Don’t Freak Out, But Your Security Isn’t Perfect
You can do everything in your power to ensure your security is top of the line, but inevitably, there are limits to the measures you can take. Even best practices have inherent weaknesses. Case in point: The federal government recently noted flaws in the popular two-factor authentication method.
In a lot of ways, online news is a giant game of telephone, where one story begets another story, and that leads to some disconnected threads down the line. Unfortunately, this kind of telephone game can confuse and mislead the public.
A good example of this played out last week, after the National Institute of Standards and Technology (NIST) released a draft report about digital authentication. Buried deep inside its nonbinding recommendations was a note about two-factor authentication, specifically how it’s used with SMS, the common platform used for texting.
But the process, as I noted a while ago, has never been perfect. Incidents of hackers getting around the authentication by calling up phone companies are not unheard of.
And that, partly, is why NIST’s draft guidance calls on agencies to reconsider SMS as the best approach for “out-of-band,” or non-password, verification.
“Due to the risk that SMS messages may be intercepted or redirected, implementers of new systems should carefully consider alternative authenticators,” the report states. “If the out-of-band verification is to be made using a SMS message on a public mobile telephone network, the verifier shall verify that the pre-registered telephone number being used is actually associated with a mobile network and not with a VoIP (or other software-based) service.”
(Other methods, such as push notifications on mobile devices, were recommended instead.)
Quickly enough, this call got misconstrued, with some media outlets suggesting that two-factor would be “banned,” rather than “depreciated”—a much lighter term expressing disapproval. Some outlets even suggested that users would no longer be able to use two-factor on their personal devices.
Furthermore, the reaction overplayed exactly how far NIST was in its process (not very; it’s merely soliciting comments at this stage) and how binding the decision would be (not very; standards are obviously not law, and in this case, they would apply only to government agencies).
This whole mess led NIST officials to publish a blog post clarifying what it was trying to say: that SMS has weaknesses that may make it less than ideal for government uses.
“We don’t want you to use SMS as a second factor, but we absolutely want two-factor authentication, in fact, we recommend it for all levels of assurance,” Paul Grassi, the senior standards and technology advisor at NIST, told ZDNet in an interview.
Does It Work for You?
The episode highlights a key point for IT departments: Technology use cases come down to your needs, and this story was all about someone else’s needs—the needs of the federal government.
Violet Blue, a security journalist who writes for Engadget, noted in a snarky take on this whole mess that “neither the practical use cases for [two-factor authentication] nor the emphasis on a draft recommending depreciation were what came out in this week’s mainstream news.”
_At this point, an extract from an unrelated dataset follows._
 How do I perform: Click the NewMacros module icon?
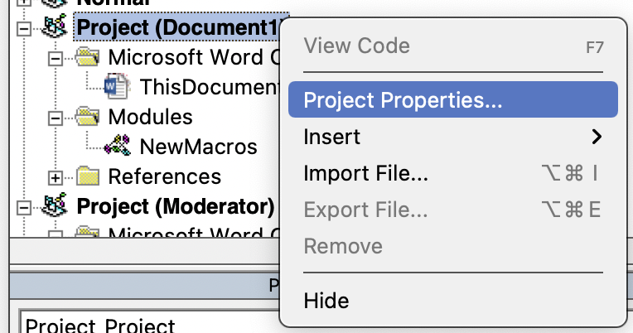(117, 146)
Regular users and even many employers don’t need to lock up accounts like Fort Knox, but they do need stronger security than a handful of random characters. The federal government, which literally owns Fort Knox, needs security like Fort Knox.
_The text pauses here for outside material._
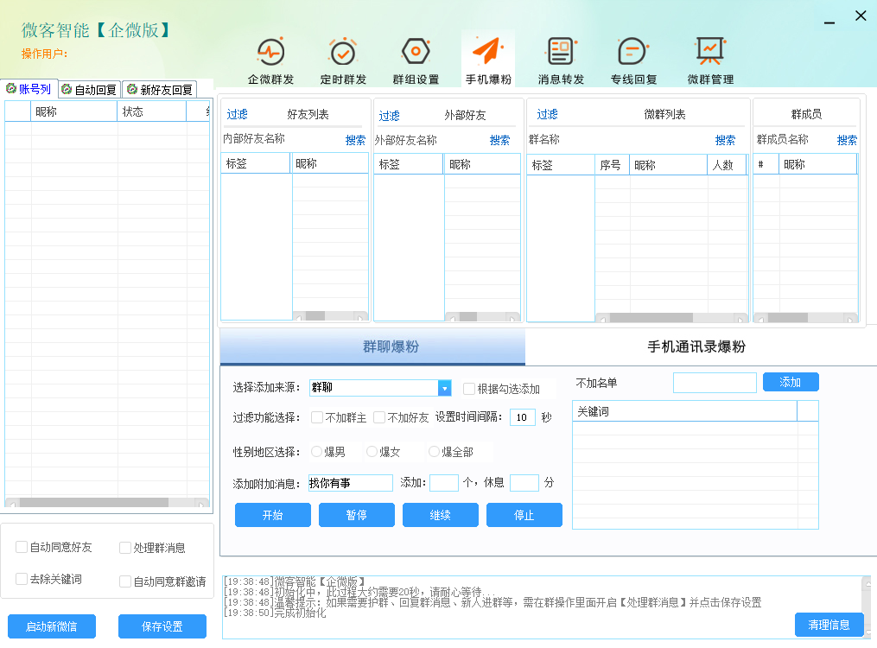Click the 添加附加消息 text field
The width and height of the screenshot is (877, 648).
(x=350, y=483)
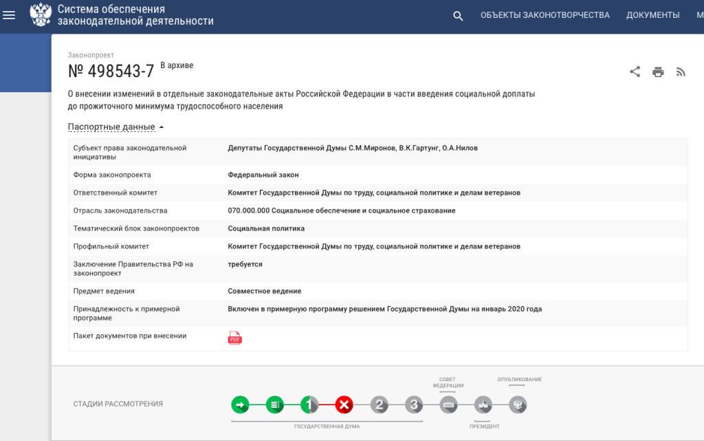
Task: Open the RSS feed icon
Action: [681, 72]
But even if we won’t follow every detail of NIST’s draft standards right now, they could play an important role for the public later. Security approaches tend to trickle down, and when they do, vendors will inevitably come up with alternate solutions that work better than what’s currently available.
Example: Google, which popularized SMS-based two-factor authentication, announced an updated process back in June. Now, mobile users will get a prompt allowing them to accept or deny a sign-in without ever typing in a code in the first place. It gets around the SMS problem entirely while making the user experience easier.
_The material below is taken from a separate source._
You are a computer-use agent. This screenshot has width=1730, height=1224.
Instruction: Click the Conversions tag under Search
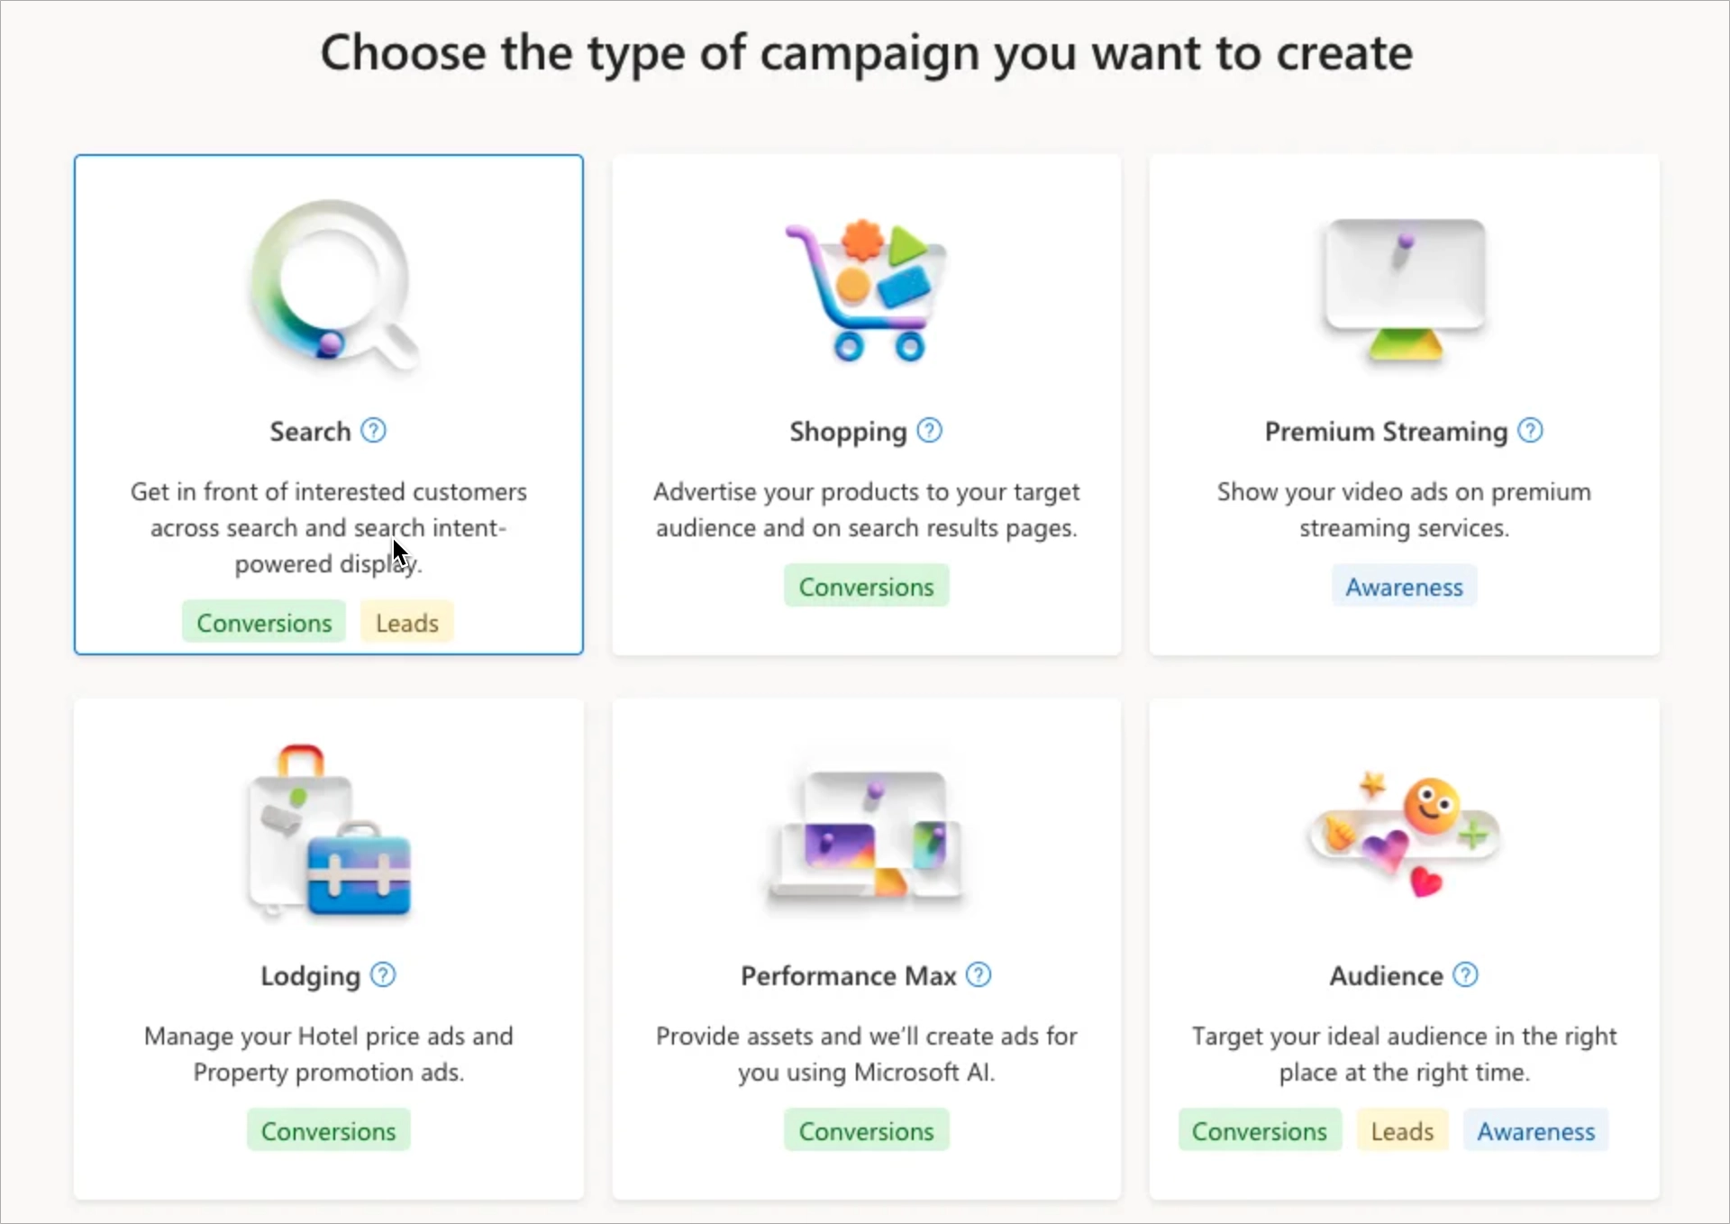(263, 621)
Your association and its employees should probably be using two-factor authentication of some kind, whether it involves a mobile phone, a fingerprint, or a dongle of some kind—at least for certain kinds of information.
But you should also be realistic about those security standards, because they do have limits, and those limits should be communicated to users who rely on that security. Heck, even solutions considered extremely secure, like the popular password manager LastPass, occasionally get exposed to massive security flaws.
Text Messages from the Edge
On Sunday, Ars Technica posted an interesting first-person story by Kapil Haresh Vigneswaren, a Canadian graduate student who barely avoided an aggressive attack on his Apple accounts. He nearly lost everything on his computers but salvaged it by forcing his various devices offline before they could be remotely wiped.
But in the process of re-enabling his accounts, he realized that two-factor authentication wasn’t enabled on the Find My iPhone app, nor was pattern monitoring, a common method to discover if accounts are being accessed from faraway locations or in unusual ways.
“I can see why Apple decided against using the same [two-factor authentication] for Find My iPhone ,” Kapil wrote. “Ideally, you’d only use Find My iPhone when you lose your device, hence you’d not be able to access your text and on-device authentication. But for there to be no [two-factor authentication] for Find My iPhone doesn’t quite add up.”
All this is to say that two-factor authentication isn’t perfect, even if it is better than a whole boatload of alternatives. What happened to Haresh is an edge case—the kind that NIST is attempting to address by curtailing the use of SMS in the federal government.
Such incidents will not come up for the majority of your users, but you should be aware of the outliers and know how much you want to plan for them in the future.
You don’t have to live on the edge, but you should know what’s on the other side.